Action item: No pictures go in the copy; retype exactly the lines from the one with "The width and" through the last line of the records.

Data section:
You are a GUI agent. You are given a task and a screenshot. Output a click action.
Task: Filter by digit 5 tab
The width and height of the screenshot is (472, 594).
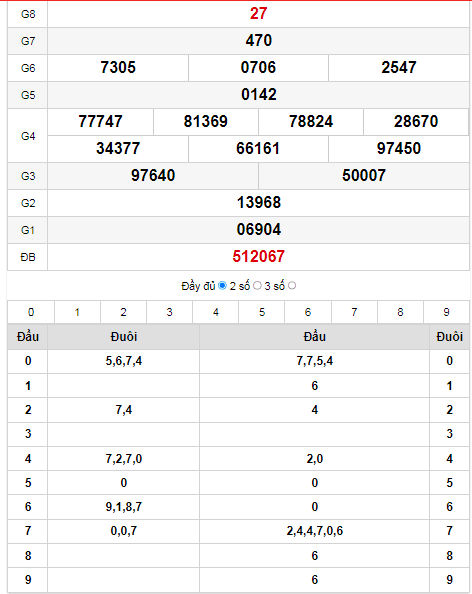click(262, 312)
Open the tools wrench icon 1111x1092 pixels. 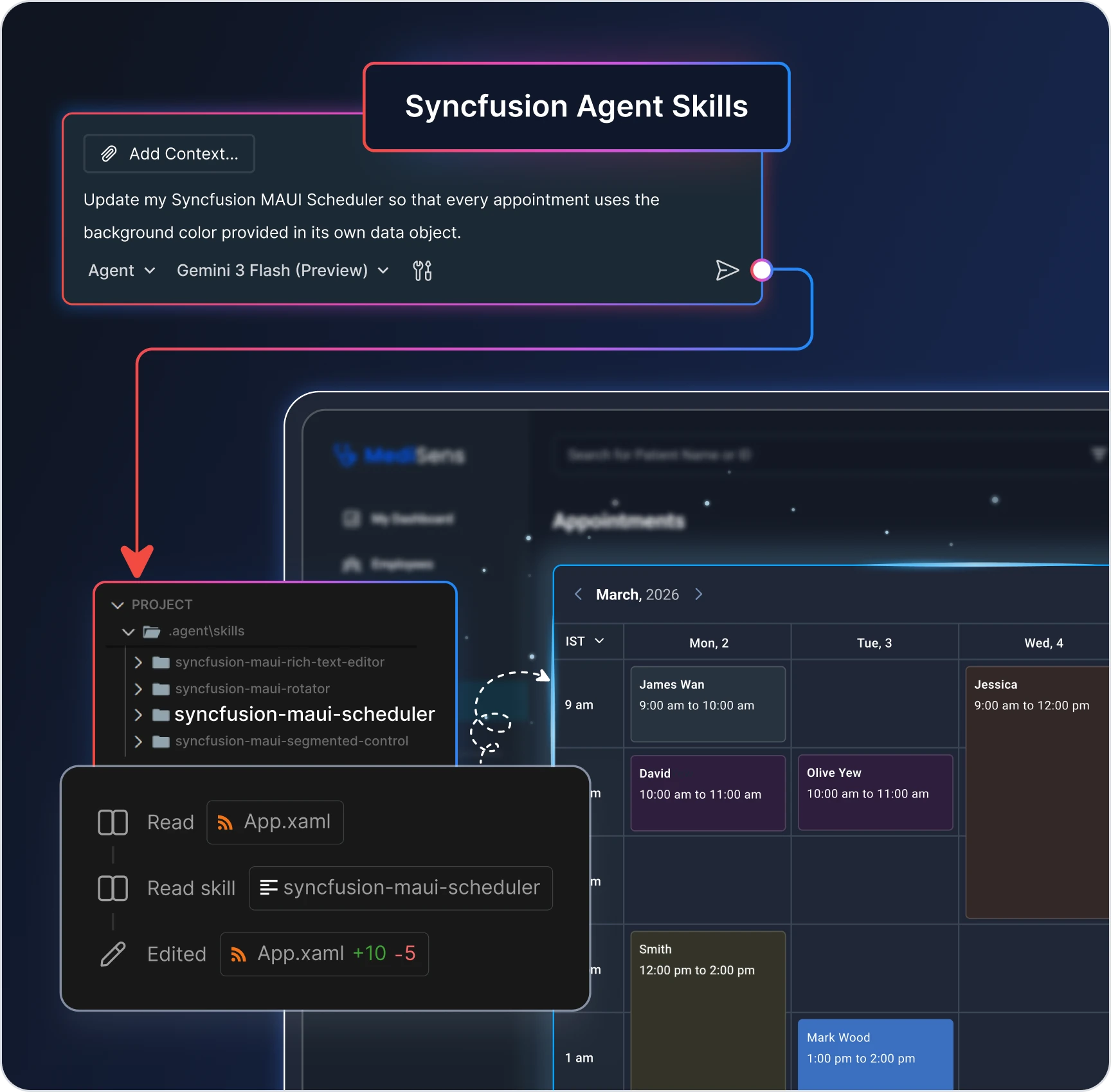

Exercise answer:
The width and height of the screenshot is (472, 594).
click(262, 312)
Open the tools wrench icon 1111x1092 pixels. 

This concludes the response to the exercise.